From a practical perspective, the validated scale provides HEIs with a reliable instrument for examining students’ inclination toward social innovation. This instrument can be used to determine innovative profiles and guide the creation of curricular and extracurricular programs that foster skills related to social innovation. Likewise, the scale makes it possible to establish comparisons between institutions, which promotes the development of policies and strategies based on empirical data that seek to promote innovation in different educational contexts.

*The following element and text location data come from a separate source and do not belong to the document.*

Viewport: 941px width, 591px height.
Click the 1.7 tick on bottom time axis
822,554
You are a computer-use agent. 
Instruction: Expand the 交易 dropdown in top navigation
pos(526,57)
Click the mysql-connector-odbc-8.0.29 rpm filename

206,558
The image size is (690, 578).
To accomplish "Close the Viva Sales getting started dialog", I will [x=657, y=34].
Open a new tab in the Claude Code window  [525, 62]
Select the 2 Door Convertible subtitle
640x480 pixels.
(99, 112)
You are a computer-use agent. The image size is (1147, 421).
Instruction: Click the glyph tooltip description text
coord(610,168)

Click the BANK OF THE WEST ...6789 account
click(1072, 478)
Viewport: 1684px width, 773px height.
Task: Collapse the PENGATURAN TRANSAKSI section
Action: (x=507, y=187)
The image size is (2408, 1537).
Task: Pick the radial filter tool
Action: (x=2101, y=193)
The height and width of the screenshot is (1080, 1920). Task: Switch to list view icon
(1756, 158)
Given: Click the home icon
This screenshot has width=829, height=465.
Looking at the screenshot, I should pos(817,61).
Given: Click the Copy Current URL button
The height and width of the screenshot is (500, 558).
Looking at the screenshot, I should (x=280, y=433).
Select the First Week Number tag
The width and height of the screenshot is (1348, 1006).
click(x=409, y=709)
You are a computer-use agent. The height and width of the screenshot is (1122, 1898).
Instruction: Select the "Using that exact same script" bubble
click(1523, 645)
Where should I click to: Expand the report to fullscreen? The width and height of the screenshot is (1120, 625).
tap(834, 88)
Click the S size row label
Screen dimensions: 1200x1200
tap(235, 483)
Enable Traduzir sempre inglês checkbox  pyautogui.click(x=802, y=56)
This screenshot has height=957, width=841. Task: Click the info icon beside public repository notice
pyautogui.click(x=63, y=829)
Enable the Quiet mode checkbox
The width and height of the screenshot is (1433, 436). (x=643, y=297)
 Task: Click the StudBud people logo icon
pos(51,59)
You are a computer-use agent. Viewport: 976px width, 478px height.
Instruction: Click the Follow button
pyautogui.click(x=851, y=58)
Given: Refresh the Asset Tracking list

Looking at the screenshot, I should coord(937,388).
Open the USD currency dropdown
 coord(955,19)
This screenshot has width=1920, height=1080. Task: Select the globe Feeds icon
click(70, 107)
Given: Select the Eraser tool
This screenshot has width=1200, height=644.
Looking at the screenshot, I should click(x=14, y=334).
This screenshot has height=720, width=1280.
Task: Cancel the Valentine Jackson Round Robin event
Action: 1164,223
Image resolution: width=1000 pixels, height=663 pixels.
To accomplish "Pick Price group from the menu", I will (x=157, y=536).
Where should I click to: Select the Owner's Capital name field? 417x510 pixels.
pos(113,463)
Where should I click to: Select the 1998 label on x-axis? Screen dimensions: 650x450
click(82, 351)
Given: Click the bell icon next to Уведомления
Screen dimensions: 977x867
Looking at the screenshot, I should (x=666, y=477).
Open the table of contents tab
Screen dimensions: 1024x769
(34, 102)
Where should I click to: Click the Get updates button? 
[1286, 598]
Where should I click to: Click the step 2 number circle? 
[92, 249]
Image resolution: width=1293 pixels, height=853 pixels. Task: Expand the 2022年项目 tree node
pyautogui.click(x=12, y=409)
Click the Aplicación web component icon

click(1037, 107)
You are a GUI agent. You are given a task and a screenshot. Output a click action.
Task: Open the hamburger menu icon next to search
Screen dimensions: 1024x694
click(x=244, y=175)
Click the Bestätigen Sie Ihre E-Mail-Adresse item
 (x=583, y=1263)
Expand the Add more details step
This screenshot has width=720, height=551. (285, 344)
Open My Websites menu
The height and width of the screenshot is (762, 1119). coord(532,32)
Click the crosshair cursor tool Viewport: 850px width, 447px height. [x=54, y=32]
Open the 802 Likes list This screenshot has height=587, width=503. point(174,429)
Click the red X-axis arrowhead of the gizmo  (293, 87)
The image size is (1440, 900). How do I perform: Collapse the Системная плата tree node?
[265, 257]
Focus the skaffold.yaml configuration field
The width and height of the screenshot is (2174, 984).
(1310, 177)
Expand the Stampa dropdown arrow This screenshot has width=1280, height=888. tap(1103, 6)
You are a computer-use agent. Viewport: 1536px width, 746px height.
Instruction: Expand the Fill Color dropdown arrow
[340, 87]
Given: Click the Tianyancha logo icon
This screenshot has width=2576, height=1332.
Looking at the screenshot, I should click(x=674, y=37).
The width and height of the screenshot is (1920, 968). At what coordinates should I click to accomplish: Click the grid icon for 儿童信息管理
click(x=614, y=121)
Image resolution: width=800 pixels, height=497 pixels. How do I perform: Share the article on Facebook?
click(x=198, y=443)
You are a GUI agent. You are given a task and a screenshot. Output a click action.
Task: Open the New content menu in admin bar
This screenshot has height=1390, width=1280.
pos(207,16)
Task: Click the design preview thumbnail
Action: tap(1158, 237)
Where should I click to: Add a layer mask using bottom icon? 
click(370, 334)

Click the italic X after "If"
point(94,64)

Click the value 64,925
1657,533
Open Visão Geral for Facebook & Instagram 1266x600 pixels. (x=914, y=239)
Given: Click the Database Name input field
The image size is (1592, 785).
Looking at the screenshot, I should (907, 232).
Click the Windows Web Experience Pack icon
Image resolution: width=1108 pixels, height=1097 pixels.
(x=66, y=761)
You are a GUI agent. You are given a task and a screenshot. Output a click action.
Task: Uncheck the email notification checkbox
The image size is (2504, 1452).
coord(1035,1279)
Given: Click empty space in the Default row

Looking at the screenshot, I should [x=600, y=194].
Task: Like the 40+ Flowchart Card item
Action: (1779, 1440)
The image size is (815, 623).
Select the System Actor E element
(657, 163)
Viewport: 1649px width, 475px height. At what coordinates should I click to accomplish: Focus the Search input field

This is particularly important in Latin America, where instruments for measuring individual tendency toward social innovation are still lacking and where universities are increasingly required to collaborate with social change (
Cajaiba-Santana, 2014;
Moulaert et al., 2005).
Although the validation of
Bulut et al.’s (
2013) instrument in the Mexican population has provided valuable information on the structure of the trend toward social innovation, it is important to recognize certain limitations. The present study was conducted exclusively among health science students from a single HEI, and the sample was selected through a convenience strategy. Consequently, the participants’ responses may reflect not only a disciplinary bias toward social action and improving quality of life, but also institutional and contextual influences that limit the representativeness of the sample and the generalizability of the findings. Moreover, cultural characteristics specific to the Mexican university context could have shaped the way in which students perceive and respond to the construct of social innovation. Therefore, it is suggested that further research extend the validation of the instrument to students in other disciplinary areas such as engineering, social sciences, and humanities, to assess whether the factor structure remains stable across disciplines. It is also advisable to replicate its validation in different regions of Mexico and Latin America, which may provide more robust results on the cross-cultural validity of the instrument.
5. Conclusions
In conclusion, the confirmatory factor analysis conducted in the Mexican population revealed that the Social Innovation Tendency Scale comprises two distinct dimensions—behavioral and attitudinal—contrasting with the unidimensional structure of the original instrument. These findings highlight the importance of a comprehensive approach to the study of social innovation, integrating both actions and beliefs as key drivers of change.
The results also underscore the role of HEIs in fostering these competencies among students. The validation of this instrument provides a reliable tool for assessing the tendency for social innovation in the Mexican population, enabling the identification of innovative profiles and offering both theoretical and practical implications for understanding and promoting this construct.
Future applications should extend to other academic disciplines and longitudinal studies are recommended to examine the evolution of these competencies and their impact on professional development. Taken together, these contributions advance the measurement of social innovation tendency in higher education and position the validated scale as a useful resource for guiding research, institutional practices, and policies that support social innovation.